Spector is designed from the ground up for Java virtual threads:
Tip
No synchronized blocks anywhere in the codebase. All coordination uses ReentrantLock to avoid virtual thread pinning.
| Operation | Threading Strategy |
|---|---|
| REST request handling | One virtual thread per request |
| Hybrid search | Parallel BM25 + HNSW via StructuredTaskScope
|
| Bulk ingest | Virtual thread per document |
| Embedding generation | Batched across virtual threads |
| HNSW construction (>10K) | Virtual threads per core for parallel insertion |
| Distributed fan-out | Virtual thread per shard query |
At 50K docs with hybrid search (384-dim, production-realistic):
| Virtual Threads | Throughput | Scaling |
|---|---|---|
| 1 | 3,739 ops/s | 1.0× |
| 4 | 10,317 ops/s | 2.8× |
| 8 | 11,812 ops/s | 3.2× |
| 16 | 14,022 ops/s | 3.7× |
Note
Scaling depends on vector dimensions and workload type. 384-dim shows ~3.7× at 16 threads due to higher per-query memory bandwidth. Individual HNSW queries are inherently sequential (graph traversal data dependencies) — scaling comes from concurrent queries sharing CPU cores.
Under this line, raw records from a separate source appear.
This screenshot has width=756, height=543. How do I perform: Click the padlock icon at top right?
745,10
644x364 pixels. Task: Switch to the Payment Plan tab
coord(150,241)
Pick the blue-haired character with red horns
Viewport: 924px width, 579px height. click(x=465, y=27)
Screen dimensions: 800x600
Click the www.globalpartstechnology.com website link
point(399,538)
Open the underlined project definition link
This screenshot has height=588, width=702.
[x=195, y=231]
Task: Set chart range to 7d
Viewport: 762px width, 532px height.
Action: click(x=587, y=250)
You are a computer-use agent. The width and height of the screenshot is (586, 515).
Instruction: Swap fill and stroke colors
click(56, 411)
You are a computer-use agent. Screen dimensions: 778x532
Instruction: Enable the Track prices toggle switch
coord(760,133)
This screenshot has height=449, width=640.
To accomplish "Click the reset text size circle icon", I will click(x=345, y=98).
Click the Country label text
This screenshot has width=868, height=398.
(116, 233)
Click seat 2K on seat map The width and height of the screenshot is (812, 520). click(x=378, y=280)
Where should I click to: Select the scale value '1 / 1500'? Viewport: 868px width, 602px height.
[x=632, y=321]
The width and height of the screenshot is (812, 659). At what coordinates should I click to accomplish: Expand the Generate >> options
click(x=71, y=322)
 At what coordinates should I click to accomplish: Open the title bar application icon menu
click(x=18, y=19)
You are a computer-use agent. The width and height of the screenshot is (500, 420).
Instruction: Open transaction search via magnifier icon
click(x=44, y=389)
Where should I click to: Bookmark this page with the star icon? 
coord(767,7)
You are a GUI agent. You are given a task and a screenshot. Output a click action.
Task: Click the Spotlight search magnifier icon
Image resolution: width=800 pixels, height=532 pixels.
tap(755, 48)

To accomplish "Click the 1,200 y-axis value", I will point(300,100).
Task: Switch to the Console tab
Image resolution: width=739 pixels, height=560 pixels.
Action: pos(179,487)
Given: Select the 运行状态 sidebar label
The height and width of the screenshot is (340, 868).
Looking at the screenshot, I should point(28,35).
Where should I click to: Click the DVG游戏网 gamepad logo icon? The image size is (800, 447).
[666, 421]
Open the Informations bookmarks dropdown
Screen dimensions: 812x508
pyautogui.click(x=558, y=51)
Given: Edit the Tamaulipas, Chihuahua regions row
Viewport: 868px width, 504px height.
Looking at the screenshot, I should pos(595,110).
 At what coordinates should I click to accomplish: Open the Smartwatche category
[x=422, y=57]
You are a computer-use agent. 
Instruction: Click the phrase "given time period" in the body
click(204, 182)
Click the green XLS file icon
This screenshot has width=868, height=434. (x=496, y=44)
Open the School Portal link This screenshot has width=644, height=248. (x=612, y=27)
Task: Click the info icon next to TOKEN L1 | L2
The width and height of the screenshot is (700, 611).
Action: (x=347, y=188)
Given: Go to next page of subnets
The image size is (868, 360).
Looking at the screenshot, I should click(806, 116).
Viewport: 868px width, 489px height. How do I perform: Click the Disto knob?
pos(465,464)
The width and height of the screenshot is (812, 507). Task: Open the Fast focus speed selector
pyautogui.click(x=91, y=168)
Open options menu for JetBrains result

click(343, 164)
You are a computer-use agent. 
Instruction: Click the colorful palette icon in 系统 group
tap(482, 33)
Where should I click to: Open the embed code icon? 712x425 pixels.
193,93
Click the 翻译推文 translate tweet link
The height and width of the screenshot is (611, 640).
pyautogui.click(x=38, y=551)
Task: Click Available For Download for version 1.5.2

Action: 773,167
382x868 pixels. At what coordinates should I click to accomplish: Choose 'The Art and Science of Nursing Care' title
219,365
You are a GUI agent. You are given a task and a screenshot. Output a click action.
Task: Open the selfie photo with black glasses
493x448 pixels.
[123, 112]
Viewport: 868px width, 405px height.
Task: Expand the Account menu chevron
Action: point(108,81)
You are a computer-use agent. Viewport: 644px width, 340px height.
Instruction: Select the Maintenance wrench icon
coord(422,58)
All vector data lives off-heap using the Panama Foreign Function & Memory API:
graph TB
subgraph "☕ JVM Heap (minimal)"
HG["HNSW Graph<br/>(adjacency lists)"]
BM["BM25 Index<br/>(inverted index)"]
ES["Engine State<br/>(config, lifecycle)"]
end
subgraph "🧊 Off-Heap (Panama MemorySegment)"
VS["Vector Store<br/>Contiguous float32, SIMD-aligned<br/>Zero-copy reads, no GC pressure"]
QS["Quantized Store<br/>INT8 or PQ codes"]
GM["GPU Device Memory<br/>CUDA via FFM"]
end
HG -.-> VS
BM -.-> VS
ES -.-> QS
ES -.-> GM
Benefits:
-
✅ Zero GC pressure — Vectors never touch the garbage collector
-
✅ Instant startup — Memory-mapped files load via
mmapsyscall, no deserialization -
✅ SIMD-friendly layout — Contiguous float32 arrays ready for Vector API operations
-
✅ Explicit lifecycle —
Arena-scoped memory with deterministic cleanup -
✅ Memory efficiency — Store billions of vectors limited only by disk/address space
| Store | Location | Use Case |
|---|---|---|
InMemoryVectorStore |
Off-heap (Arena) | Development, small datasets |
MmapVectorStore |
Memory-mapped file | Production, persistence |
QuantizedVectorStore |
Off-heap (INT8) | Memory-constrained deployments |
IvfPqStore |
Off-heap (PQ codes) | Billion-scale (32× compression) |
graph TD
subgraph "SpectorNode - Armeria Server, single port"
CORS["CorsService decorator"]
Auth["API Key decorator"]
COMPRESS["EncodingService - gzip/brotli"]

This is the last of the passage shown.